Zakonnica katolicka pada na kolana przed uzbrojonymi żołnierzami junty wojskowej i prosi ich, by zastrzelili ją zamiast dzieci. Zdjęcie 45-letniej siostry Ann Rose Nu Tawng obiegło świat. Niestety, zachodnie agencje podają, że chwilę po tej scenie rozległy się strzały. Żołnierze otworzyli ogień do protestujących.

Podczas manifestacji w mieście Myitkyina w Myanmarze doszło do chwytającej za serce sceny. Szpaler ciężko uzbrojonych żołnierzy junty już szykował się do rozprawienia się z demonstrantami, wśród których były także dzieci. 

Były tam też trzy siostry zakonne. Jedna z nich, 45-letnia Ann Rose Nu Tawng oddała w ręce żołnierzy własne życie, by uratować dzieci.
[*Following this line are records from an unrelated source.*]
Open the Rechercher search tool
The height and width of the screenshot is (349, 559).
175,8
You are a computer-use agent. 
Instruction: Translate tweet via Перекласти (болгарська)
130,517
"Padłam na kolana i błagałam, żeby nie strzelali i nie torturowali dzieci. Powiedziałam, żeby w zamian zastrzelili mnie" - relacjonowała później gazecie "The Guardian".
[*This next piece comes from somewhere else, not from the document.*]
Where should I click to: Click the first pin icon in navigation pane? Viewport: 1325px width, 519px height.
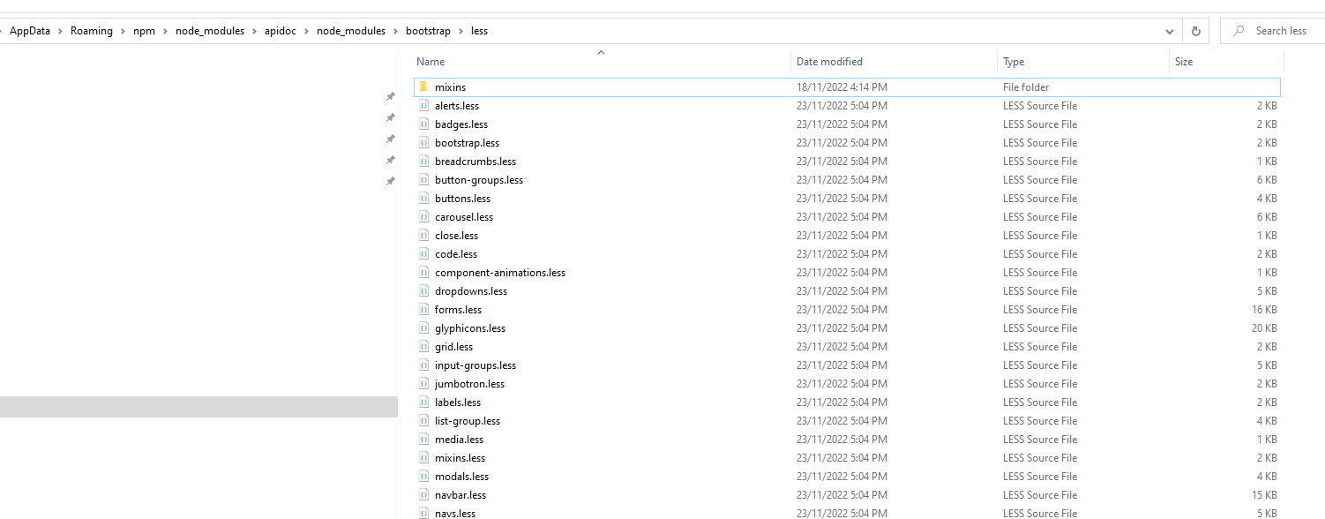pos(391,97)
Scenę tę widać na ujęciu z kamery. Na nagraniu, które obiegło cały świat, widać na nim klęczącą Ann Rose Nu Tawng, przed nią dwóch żołnierzy, którzy także uklęknęli i złożyli ręce do modlitwy. Widać, że kobieta przemawia do nich, gestykulując.

Mimo to chwilę później rozległy się strzały.

"Dzieci biegały na wszystkie strony ogarnięte paniką. Nie mogłam nic zrobić. Mogłam tylko się modlić do Boga, by je uratował" - mówiła dobę po tych wydarzeniach.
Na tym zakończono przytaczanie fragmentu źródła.